Well capitalized "smaller" players

I have been shooting for a large REPE firmTraditionally called megafunds although I am aware that naming convention is arguable in the RE world.  I have a good friend who keeps telling me to avoid the BX, Brookfield, KKRs of the world and focus on trying to land at "well capitalized smaller shops".  His point being that there is less bureaucracy, better work life balance, and face time isn't as much of a factor.  His example includes someone who a few years back exited his firm to go to one of these firms and has been told first hand what comp was and the fact that he could be done with his work but still cant leave before 9pm because it doesn't look good. 

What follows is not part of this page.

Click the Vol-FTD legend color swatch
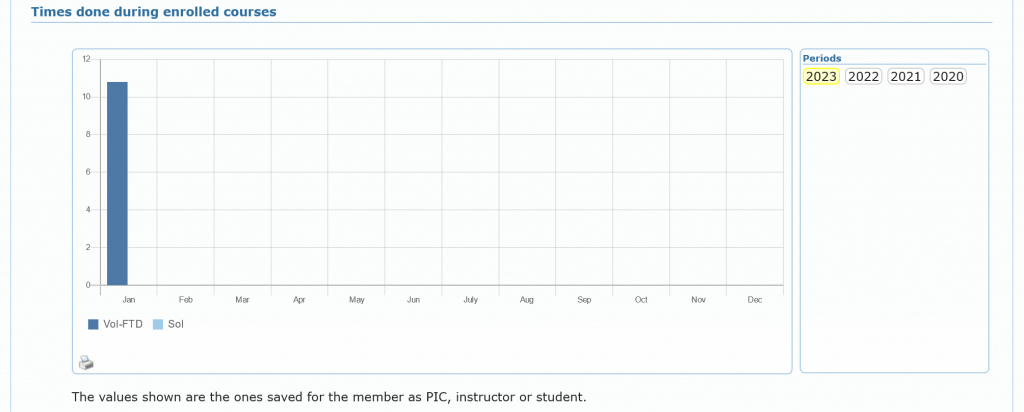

My question isn't is this true because I know it is, it may vary slightly from shop to shop but for the most part I believe this to be accurate.  He keeps mentioning comp at these "well capitalized smaller shops" is 10-20% haircut compared to the larger firms.  What firms is he referencing?

6 Comments
 

This is kind of a catch 22. Funds that are actually “small” can’t do the same type of deals that the mega funds do - so there is more of a trade off than just a 10% salary cut.

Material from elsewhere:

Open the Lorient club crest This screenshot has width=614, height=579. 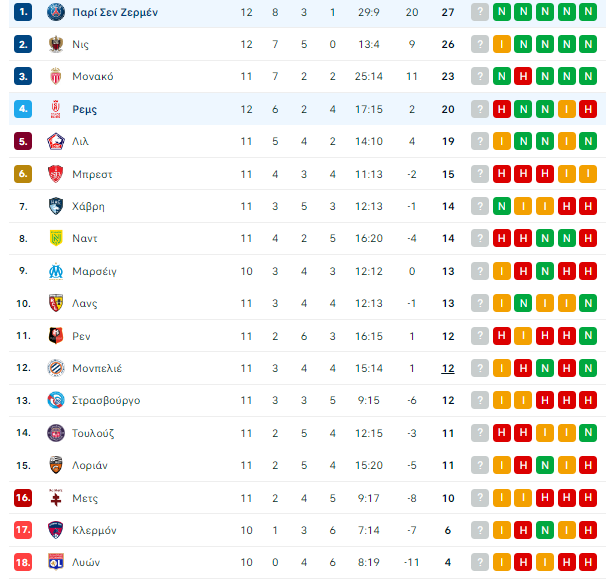(x=56, y=465)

But as the funds get bigger, you stop qualifying as a “small” shop. I’m guessing your buddy is talking about large shops that aren’t mega funds  (I hate this term too). Kayne Anderson? Artemis? Bridge Investment Group? Prospect Ridge? PCCP? Northwood Investors?
 

I don’t know anything about the culture there - there’s a chance they’re worse than blackstone. But places like that would be my guesses

 

My guess is comp at the absolute bottom of the hierarchy is lower, but one of the great things about smaller places in general is that you usually have the chance to advance and take a larger piece of the pie, faster.

Again, there are lots of these places so you'd have to ask your friend what specific firms he's talking about, but there are a ton of places that raise funds in the $50-500mm range (on the lower end, I suspect those are Fund I or II and are still being managed though the firm has gone on to raise larger subsequent funds).  Not always family offices, either - just niche to specific products or markets.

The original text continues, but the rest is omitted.